_INSTRUCTIONS TO FOLLOW_. Copy each of the following lines character for character, leaving nothing out and changing nothing.
----
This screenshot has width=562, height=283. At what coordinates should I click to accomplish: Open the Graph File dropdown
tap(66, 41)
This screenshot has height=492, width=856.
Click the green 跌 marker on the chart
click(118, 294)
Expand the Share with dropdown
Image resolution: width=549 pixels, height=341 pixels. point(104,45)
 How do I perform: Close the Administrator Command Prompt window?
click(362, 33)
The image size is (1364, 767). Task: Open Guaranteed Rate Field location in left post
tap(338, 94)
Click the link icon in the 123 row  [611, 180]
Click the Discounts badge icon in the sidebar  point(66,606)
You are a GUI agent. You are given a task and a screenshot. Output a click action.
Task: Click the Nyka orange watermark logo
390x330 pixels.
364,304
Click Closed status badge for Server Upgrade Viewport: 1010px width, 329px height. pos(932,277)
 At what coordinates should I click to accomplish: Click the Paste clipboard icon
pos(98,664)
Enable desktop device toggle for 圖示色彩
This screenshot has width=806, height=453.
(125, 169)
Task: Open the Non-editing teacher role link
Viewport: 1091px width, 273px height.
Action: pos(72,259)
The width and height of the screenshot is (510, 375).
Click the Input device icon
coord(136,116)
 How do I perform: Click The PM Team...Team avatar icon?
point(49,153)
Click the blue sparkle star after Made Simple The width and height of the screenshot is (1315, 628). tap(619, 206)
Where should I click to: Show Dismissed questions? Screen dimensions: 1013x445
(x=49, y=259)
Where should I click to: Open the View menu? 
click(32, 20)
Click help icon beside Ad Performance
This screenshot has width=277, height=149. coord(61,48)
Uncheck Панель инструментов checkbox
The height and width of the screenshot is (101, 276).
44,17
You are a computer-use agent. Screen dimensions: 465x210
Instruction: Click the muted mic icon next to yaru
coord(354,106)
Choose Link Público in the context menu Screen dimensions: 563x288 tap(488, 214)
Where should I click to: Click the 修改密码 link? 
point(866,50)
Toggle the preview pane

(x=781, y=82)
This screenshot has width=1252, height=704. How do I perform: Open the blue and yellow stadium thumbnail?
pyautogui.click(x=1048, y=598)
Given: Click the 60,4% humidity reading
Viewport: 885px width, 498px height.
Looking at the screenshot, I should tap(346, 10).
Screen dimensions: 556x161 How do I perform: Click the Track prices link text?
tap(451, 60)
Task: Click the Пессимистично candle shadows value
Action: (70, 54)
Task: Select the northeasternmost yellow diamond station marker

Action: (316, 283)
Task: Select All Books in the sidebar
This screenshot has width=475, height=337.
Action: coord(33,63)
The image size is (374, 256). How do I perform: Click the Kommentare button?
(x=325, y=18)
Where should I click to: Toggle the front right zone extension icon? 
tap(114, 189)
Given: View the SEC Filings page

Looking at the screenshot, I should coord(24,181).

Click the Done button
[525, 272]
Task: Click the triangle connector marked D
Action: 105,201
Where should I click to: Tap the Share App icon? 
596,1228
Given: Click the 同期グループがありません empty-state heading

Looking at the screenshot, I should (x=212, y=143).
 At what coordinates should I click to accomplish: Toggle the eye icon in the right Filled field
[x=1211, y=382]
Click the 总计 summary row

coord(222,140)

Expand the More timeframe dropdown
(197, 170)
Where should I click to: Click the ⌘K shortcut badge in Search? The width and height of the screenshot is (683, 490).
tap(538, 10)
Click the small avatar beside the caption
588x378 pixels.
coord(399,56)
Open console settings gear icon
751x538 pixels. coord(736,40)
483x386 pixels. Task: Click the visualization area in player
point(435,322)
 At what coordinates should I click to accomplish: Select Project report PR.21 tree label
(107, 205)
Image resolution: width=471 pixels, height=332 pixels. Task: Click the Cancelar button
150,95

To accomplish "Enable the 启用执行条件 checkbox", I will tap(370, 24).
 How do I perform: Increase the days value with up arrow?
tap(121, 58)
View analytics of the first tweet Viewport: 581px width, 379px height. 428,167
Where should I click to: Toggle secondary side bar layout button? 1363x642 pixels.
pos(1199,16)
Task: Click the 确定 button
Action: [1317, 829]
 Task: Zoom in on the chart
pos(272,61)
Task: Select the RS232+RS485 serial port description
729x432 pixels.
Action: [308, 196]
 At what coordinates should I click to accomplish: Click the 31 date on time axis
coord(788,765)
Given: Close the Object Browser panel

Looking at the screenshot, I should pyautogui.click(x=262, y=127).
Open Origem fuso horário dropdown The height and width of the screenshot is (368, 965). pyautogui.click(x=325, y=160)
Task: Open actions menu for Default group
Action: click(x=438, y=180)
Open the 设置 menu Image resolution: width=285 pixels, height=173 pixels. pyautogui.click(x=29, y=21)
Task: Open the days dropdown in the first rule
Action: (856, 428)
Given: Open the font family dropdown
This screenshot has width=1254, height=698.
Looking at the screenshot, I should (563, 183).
----
_RESULT FOR THIS TASK_.
This screenshot has width=562, height=283. At what coordinates should I click to accomplish: Open the Graph File dropdown
tap(66, 41)
This screenshot has height=492, width=856.
Click the green 跌 marker on the chart
click(118, 294)
Expand the Share with dropdown
Image resolution: width=549 pixels, height=341 pixels. point(104,45)
 How do I perform: Close the Administrator Command Prompt window?
click(362, 33)
The image size is (1364, 767). Task: Open Guaranteed Rate Field location in left post
tap(338, 94)
Click the link icon in the 123 row  [611, 180]
Click the Discounts badge icon in the sidebar  point(66,606)
You are a GUI agent. You are given a task and a screenshot. Output a click action.
Task: Click the Nyka orange watermark logo
390x330 pixels.
364,304
Click Closed status badge for Server Upgrade Viewport: 1010px width, 329px height. pos(932,277)
 At what coordinates should I click to accomplish: Click the Paste clipboard icon
pos(98,664)
Enable desktop device toggle for 圖示色彩
This screenshot has width=806, height=453.
(125, 169)
Task: Open the Non-editing teacher role link
Viewport: 1091px width, 273px height.
Action: pos(72,259)
The width and height of the screenshot is (510, 375).
Click the Input device icon
coord(136,116)
 How do I perform: Click The PM Team...Team avatar icon?
point(49,153)
Click the blue sparkle star after Made Simple The width and height of the screenshot is (1315, 628). tap(619, 206)
Where should I click to: Show Dismissed questions? Screen dimensions: 1013x445
(x=49, y=259)
Where should I click to: Open the View menu? 
click(32, 20)
Click help icon beside Ad Performance
This screenshot has width=277, height=149. coord(61,48)
Uncheck Панель инструментов checkbox
The height and width of the screenshot is (101, 276).
44,17
You are a computer-use agent. Screen dimensions: 465x210
Instruction: Click the muted mic icon next to yaru
coord(354,106)
Choose Link Público in the context menu Screen dimensions: 563x288 tap(488, 214)
Where should I click to: Click the 修改密码 link? 
point(866,50)
Toggle the preview pane

(x=781, y=82)
This screenshot has width=1252, height=704. How do I perform: Open the blue and yellow stadium thumbnail?
pyautogui.click(x=1048, y=598)
Given: Click the 60,4% humidity reading
Viewport: 885px width, 498px height.
Looking at the screenshot, I should tap(346, 10).
Screen dimensions: 556x161 How do I perform: Click the Track prices link text?
tap(451, 60)
Task: Click the Пессимистично candle shadows value
Action: (70, 54)
Task: Select the northeasternmost yellow diamond station marker

Action: (316, 283)
Task: Select All Books in the sidebar
This screenshot has width=475, height=337.
Action: coord(33,63)
The image size is (374, 256). How do I perform: Click the Kommentare button?
(x=325, y=18)
Where should I click to: Toggle the front right zone extension icon? 
tap(114, 189)
Given: View the SEC Filings page

Looking at the screenshot, I should coord(24,181).

Click the Done button
[525, 272]
Task: Click the triangle connector marked D
Action: 105,201
Where should I click to: Tap the Share App icon? 
596,1228
Given: Click the 同期グループがありません empty-state heading

Looking at the screenshot, I should (x=212, y=143).
 At what coordinates should I click to accomplish: Toggle the eye icon in the right Filled field
[x=1211, y=382]
Click the 总计 summary row

coord(222,140)

Expand the More timeframe dropdown
(197, 170)
Where should I click to: Click the ⌘K shortcut badge in Search? The width and height of the screenshot is (683, 490).
tap(538, 10)
Click the small avatar beside the caption
588x378 pixels.
coord(399,56)
Open console settings gear icon
751x538 pixels. coord(736,40)
483x386 pixels. Task: Click the visualization area in player
point(435,322)
 At what coordinates should I click to accomplish: Select Project report PR.21 tree label
(107, 205)
Image resolution: width=471 pixels, height=332 pixels. Task: Click the Cancelar button
150,95

To accomplish "Enable the 启用执行条件 checkbox", I will tap(370, 24).
 How do I perform: Increase the days value with up arrow?
tap(121, 58)
View analytics of the first tweet Viewport: 581px width, 379px height. 428,167
Where should I click to: Toggle secondary side bar layout button? 1363x642 pixels.
pos(1199,16)
Task: Click the 确定 button
Action: [1317, 829]
 Task: Zoom in on the chart
pos(272,61)
Task: Select the RS232+RS485 serial port description
729x432 pixels.
Action: [308, 196]
 At what coordinates should I click to accomplish: Click the 31 date on time axis
coord(788,765)
Given: Close the Object Browser panel

Looking at the screenshot, I should pyautogui.click(x=262, y=127).
Open Origem fuso horário dropdown The height and width of the screenshot is (368, 965). pyautogui.click(x=325, y=160)
Task: Open actions menu for Default group
Action: click(x=438, y=180)
Open the 设置 menu Image resolution: width=285 pixels, height=173 pixels. pyautogui.click(x=29, y=21)
Task: Open the days dropdown in the first rule
Action: (856, 428)
Given: Open the font family dropdown
This screenshot has width=1254, height=698.
Looking at the screenshot, I should (563, 183).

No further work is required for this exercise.